Your objective: Which lines of the listing hold the string "agent"? Show each of them.
-- Opening Marker --
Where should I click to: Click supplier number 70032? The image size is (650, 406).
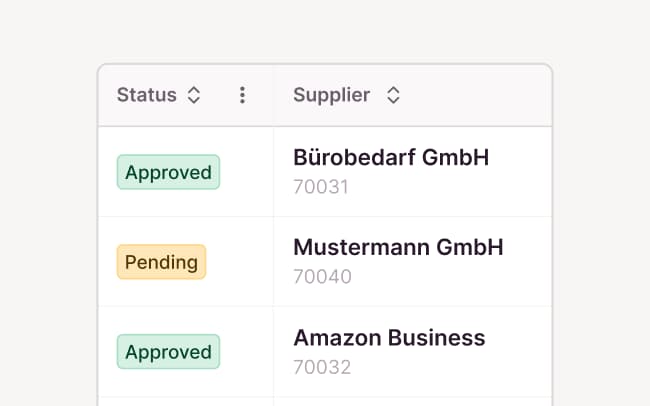point(322,366)
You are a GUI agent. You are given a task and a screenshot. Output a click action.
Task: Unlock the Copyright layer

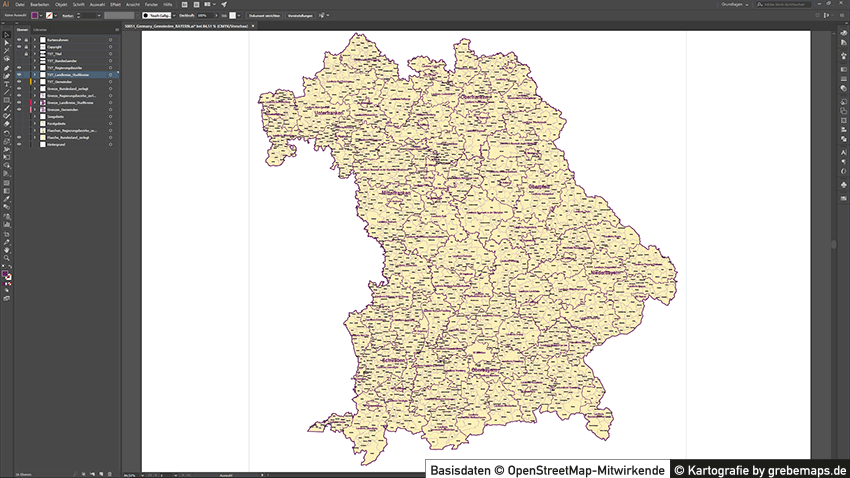[27, 46]
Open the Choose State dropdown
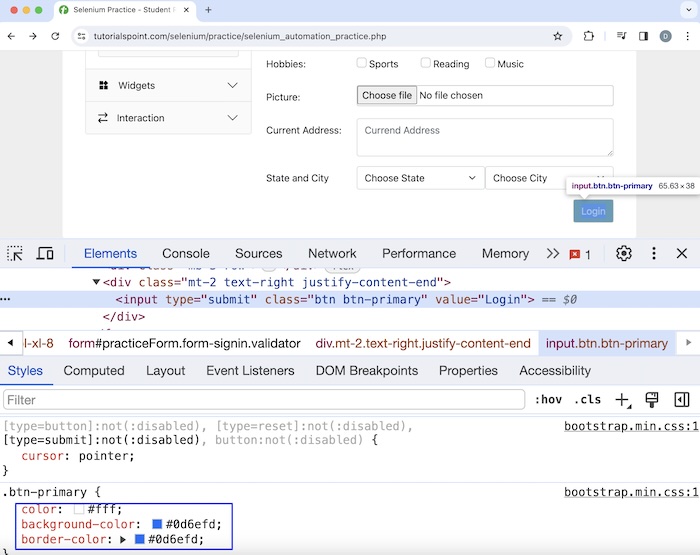700x555 pixels. [x=420, y=178]
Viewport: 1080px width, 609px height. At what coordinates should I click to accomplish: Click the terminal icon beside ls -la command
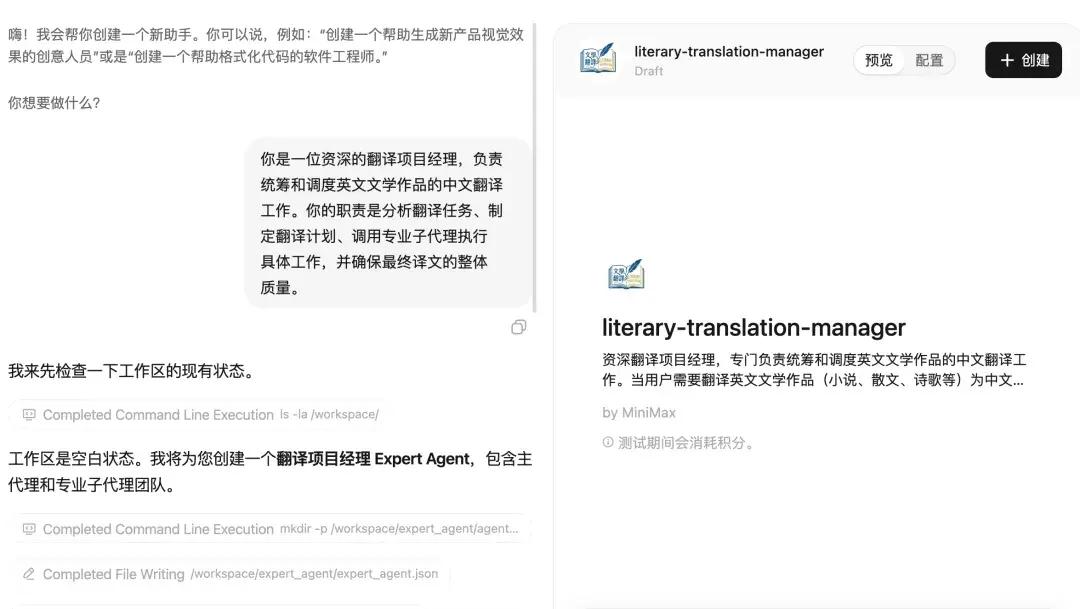29,415
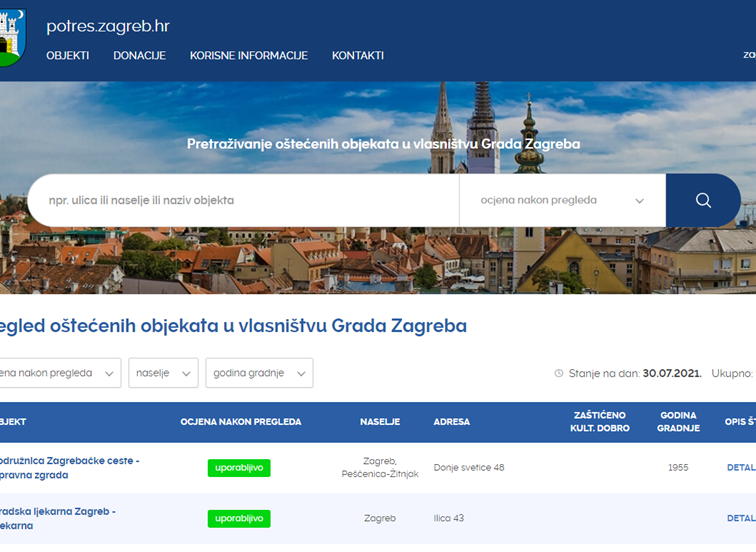Expand the 'godina gradnje' filter dropdown
756x552 pixels.
259,373
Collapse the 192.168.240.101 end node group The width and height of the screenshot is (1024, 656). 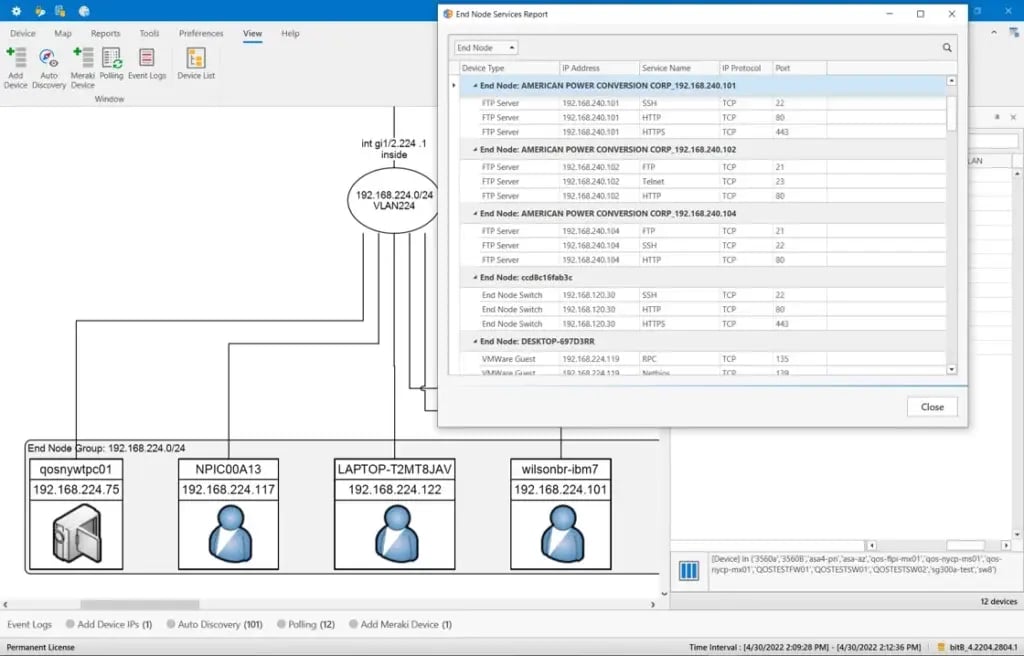pyautogui.click(x=475, y=86)
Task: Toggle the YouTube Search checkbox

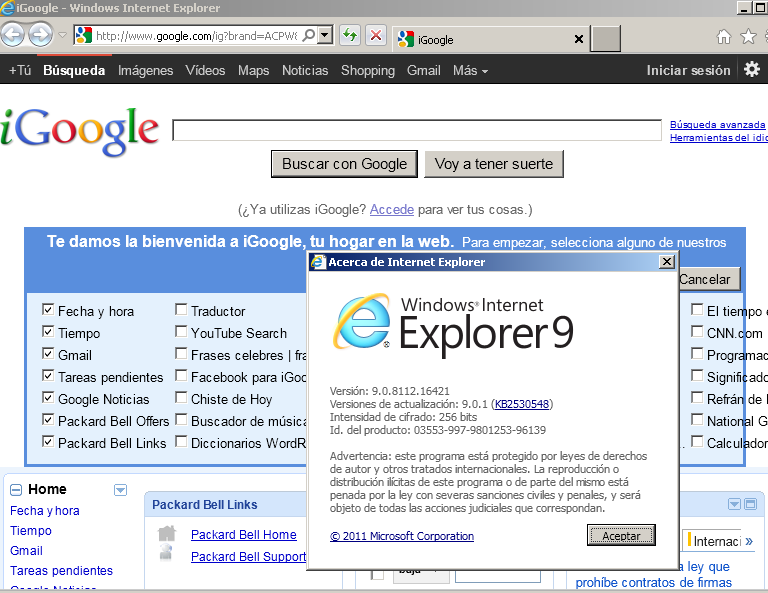Action: [181, 332]
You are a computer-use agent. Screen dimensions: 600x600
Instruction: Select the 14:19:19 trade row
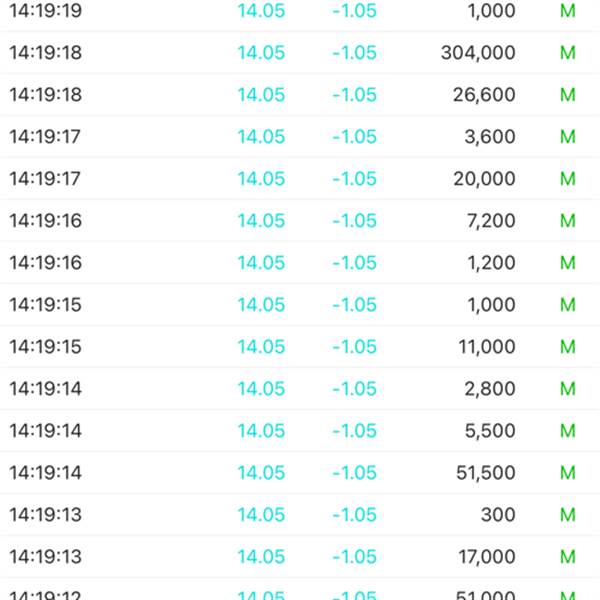(x=300, y=11)
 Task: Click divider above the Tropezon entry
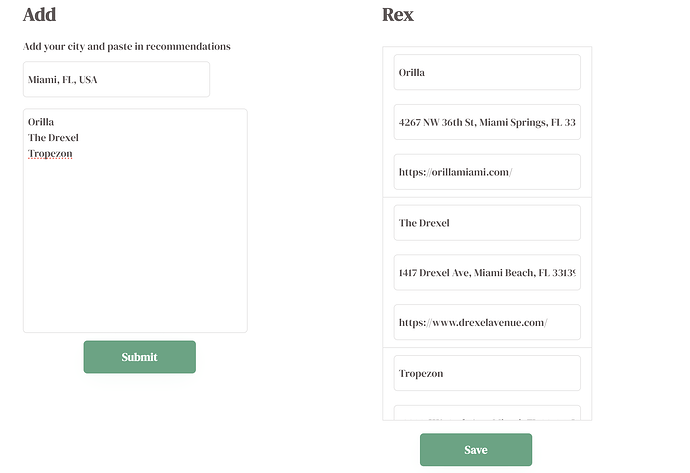[x=487, y=347]
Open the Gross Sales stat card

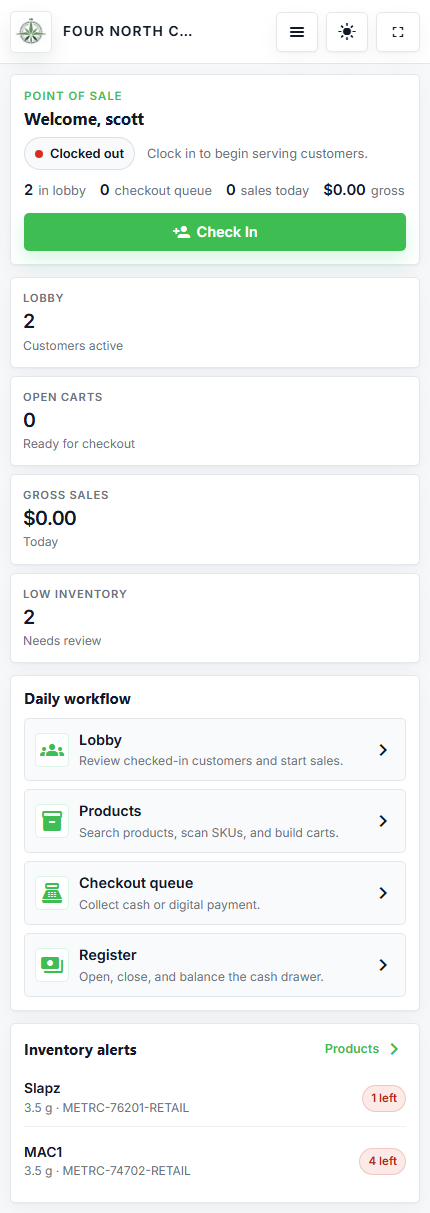(215, 519)
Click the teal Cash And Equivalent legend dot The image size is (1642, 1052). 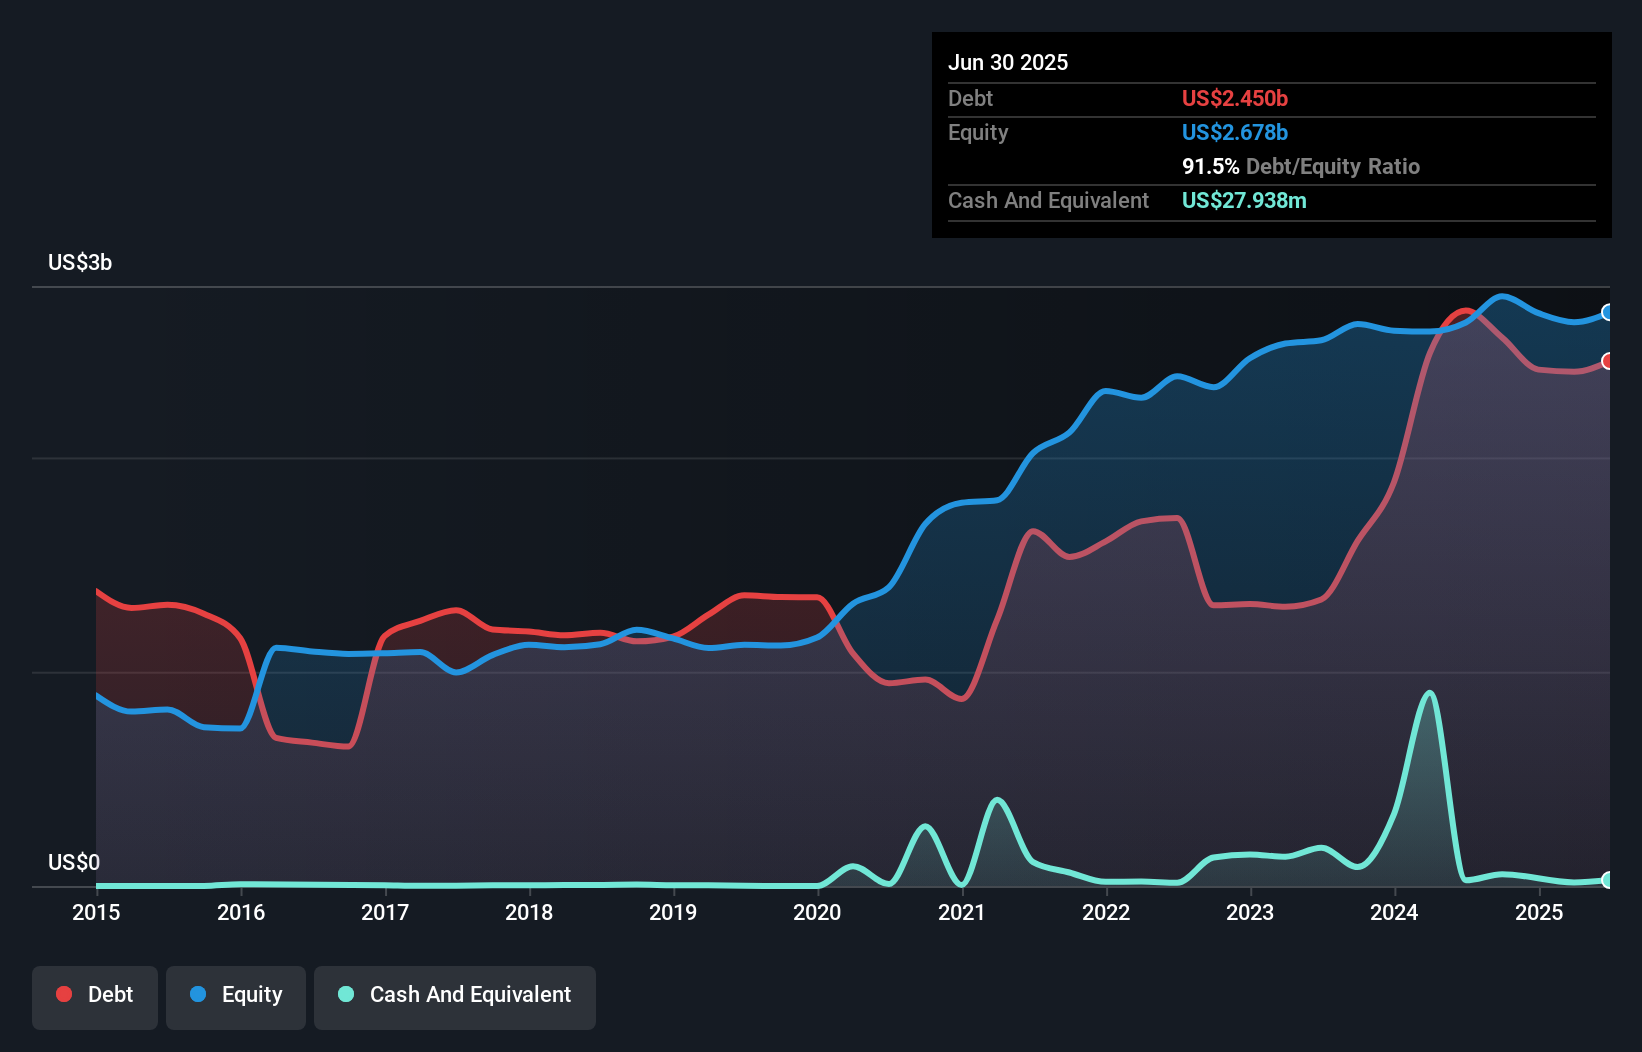pyautogui.click(x=346, y=994)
-- Closing Marker --
Problem solution:
You are a GUI agent. You are given a task and a screenshot. Output a click action.
You are a computer-use agent. Screen dimensions: 600x600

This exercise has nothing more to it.